I disagree. Swiss trains are a delight. They even have trains going up mountains (although some of those cost extra). Public transit in Switzerland was extremely reliable when I was there, and also according to official statistics.

gregorygoc 37 minutes ago | parent | prev [-]

Complaining about Swiss trains is beyond me.

nikeee 3 hours ago | parent | prev | next [-]

Keep in mind that a train in Germany counts as one-time if it is less than 6 minutes late. In Switzerland, it's 3 minutes.

Also in Germany, a train that did not even arrive does not count as too late.

There is also a concept of the "Pofalla-Wende", which is when a train is so late that it just does a 180 and drives back, to mitigate that the delay doesn't carry over to the train's next route. Of course, that means that it skips the stations at the end of the route.

flr03 9 hours ago | parent | prev | next [-]

That does not make Germany look any better but I find the "percentage on time" not very useful compared to the "years of delay" metric. And arguable a average/median delay per train would be better? Also some delay volatility data would be interesting.

If you look at France for example, 80% of trains are not punctual but the "total delays" is actually on the low range, France being on the large side with lots of lines, I would say that it shows that the delays (20% of the time) are actual shorts.

dddddaviddddd 7 hours ago | parent | prev | next [-]

Canada: 30% on-time

https://media.viarail.ca/en/press-releases/2025/q1-2025-time...

ragall 5 hours ago | parent | prev | next [-]

I gather that this is an average of all trains. In Italy, the high velocity train are quite punctual, but the slow regional trains drag the average down.

jansan 9 hours ago | parent | prev | next [-]

In Germany in 2025 it got worse with only 55% of trains being on time (defined very generously as being less than 6 minutes late).

mcv 8 hours ago | parent [-]

I find this figure absolutely baffling. How can you run a train system with half of all trains being late?

apexalpha 8 hours ago | parent | next [-]

Someone has never been outside the Western world, lol.

In many countries the train comes when it comes and goes when it can, regardless of any fictional like schedules.

alexfoo 4 hours ago | parent | next [-]

(Hence the occasionally heard witty announcement in the UK…)

“Please mind the gap between the timetable and reality.”
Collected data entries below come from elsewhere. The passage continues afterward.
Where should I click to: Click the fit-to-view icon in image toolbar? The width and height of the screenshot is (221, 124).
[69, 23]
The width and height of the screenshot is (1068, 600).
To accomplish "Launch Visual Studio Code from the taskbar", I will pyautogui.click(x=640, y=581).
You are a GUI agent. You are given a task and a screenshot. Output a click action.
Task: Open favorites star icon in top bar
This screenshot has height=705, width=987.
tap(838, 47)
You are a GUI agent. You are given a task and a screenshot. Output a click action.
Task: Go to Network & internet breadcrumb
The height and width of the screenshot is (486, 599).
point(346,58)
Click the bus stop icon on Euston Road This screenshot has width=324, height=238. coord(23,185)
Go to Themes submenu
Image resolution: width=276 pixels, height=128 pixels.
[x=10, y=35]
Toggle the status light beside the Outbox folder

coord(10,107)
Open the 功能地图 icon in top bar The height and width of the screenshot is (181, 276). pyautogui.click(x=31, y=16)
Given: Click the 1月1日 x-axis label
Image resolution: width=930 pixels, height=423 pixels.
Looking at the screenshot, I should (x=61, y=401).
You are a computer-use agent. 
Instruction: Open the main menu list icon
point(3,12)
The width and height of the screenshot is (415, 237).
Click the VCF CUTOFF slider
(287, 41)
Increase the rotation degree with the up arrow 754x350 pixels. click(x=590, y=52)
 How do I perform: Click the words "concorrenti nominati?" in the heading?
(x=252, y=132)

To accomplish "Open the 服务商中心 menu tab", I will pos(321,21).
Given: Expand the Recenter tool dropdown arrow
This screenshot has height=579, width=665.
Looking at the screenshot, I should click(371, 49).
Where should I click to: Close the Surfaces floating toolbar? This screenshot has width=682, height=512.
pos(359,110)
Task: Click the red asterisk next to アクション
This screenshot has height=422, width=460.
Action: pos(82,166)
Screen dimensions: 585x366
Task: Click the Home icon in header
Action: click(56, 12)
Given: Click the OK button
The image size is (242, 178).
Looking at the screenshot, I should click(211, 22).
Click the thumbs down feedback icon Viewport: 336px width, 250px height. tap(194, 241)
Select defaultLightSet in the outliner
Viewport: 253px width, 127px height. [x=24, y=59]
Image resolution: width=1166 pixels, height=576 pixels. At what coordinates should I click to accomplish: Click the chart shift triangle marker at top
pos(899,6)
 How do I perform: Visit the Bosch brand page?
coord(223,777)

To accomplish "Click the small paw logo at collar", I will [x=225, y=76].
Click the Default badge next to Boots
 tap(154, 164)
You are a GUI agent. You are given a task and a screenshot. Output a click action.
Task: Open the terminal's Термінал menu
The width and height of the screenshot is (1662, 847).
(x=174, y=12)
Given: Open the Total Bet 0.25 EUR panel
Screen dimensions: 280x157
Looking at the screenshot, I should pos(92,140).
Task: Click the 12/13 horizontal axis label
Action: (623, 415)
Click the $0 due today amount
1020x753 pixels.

mcv 7 hours ago | parent | prev [-]

I have. Mali didn't have trains at all. Our Indonesian train was on time.

It's not like countries outside Europe can't make trains run on time. Japan's are even more punctual than Switzerland's.

6 hours ago | parent | prev [-]
[deleted]
nperson 9 hours ago | parent | prev | next [-]

The less complex your train network, the easier it is to ensure trains are on time. France, Italy and Germany possibly have larger networks than Switzerland.

mcv 8 hours ago | parent | next [-]

Then split your network into segments you can handle. Switzerland receives lots of international trains. Not only that; it has a lot of rail companies, serves even tiny villages, and has the highest use per capita in Europe. Size of the network is a lame excuse. German trains used to be fine. Now they're a disaster.

ExoticPearTree 9 hours ago | parent | prev | next [-]

Switzerland has all public transport synchronized across the country. In any of the countries you mentioned they don’t even gave synchronized public transport at city level.

izacus 7 hours ago | parent | prev | next [-]

No, Swiss SBB is just generally very competent and has insane amount of traffic in comparison to any European rail.

krior 8 hours ago | parent | prev | next [-]

The swiss have a more challenging geography and weather than Germany.

They also spend far more per capita on their train system.

All that and afaik they still manage to connect all important places.

microtonal 3 hours ago | parent | prev [-]

Except that The Netherlands has the busiest rail network in Europe [1] and still manages to be second in that list.